**Supplied information**
★ ★ ★ ★ ★
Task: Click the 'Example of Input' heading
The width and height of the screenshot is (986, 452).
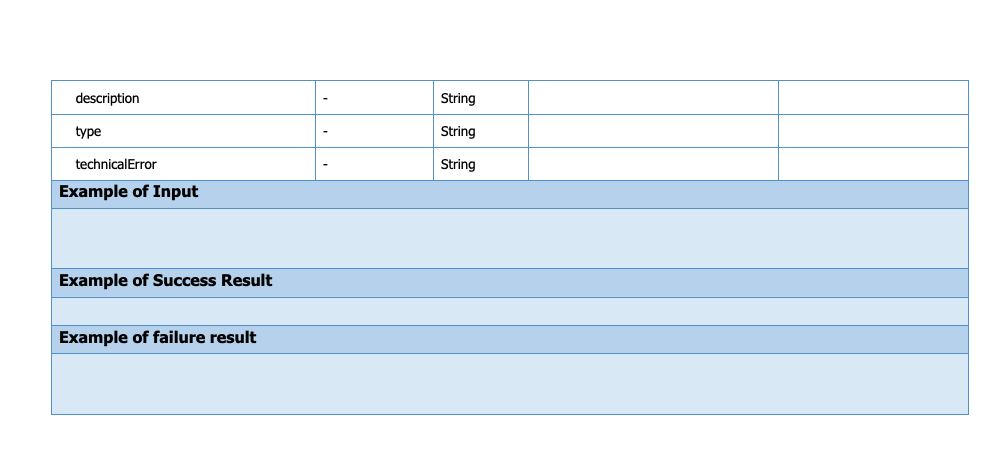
★ ★ ★ ★ ★
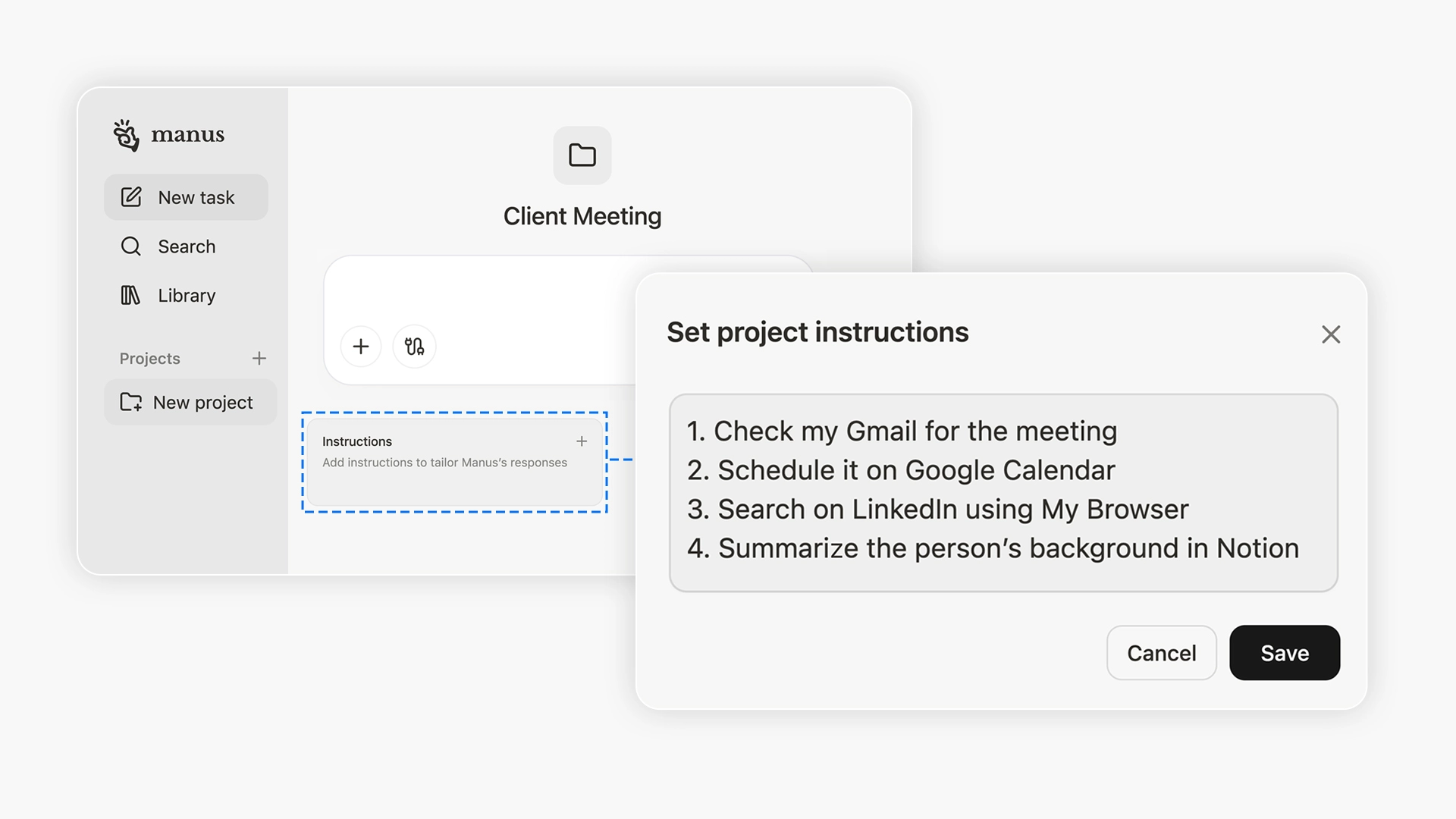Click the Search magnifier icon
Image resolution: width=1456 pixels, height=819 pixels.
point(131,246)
★ ★ ★ ★ ★
**Aim**
Put the stretch from the line containing "Task: Click the 'Example of Input' heading" through the line containing "The width and" into a Markdown table with the columns Number and Line. Leave out blank lines.

**Output of the exercise**
| Number | Line |
|---|---|
| 1 | Task: Click the 'Example of Input' heading |
| 2 | The width and height of the screenshot is (986, 452). |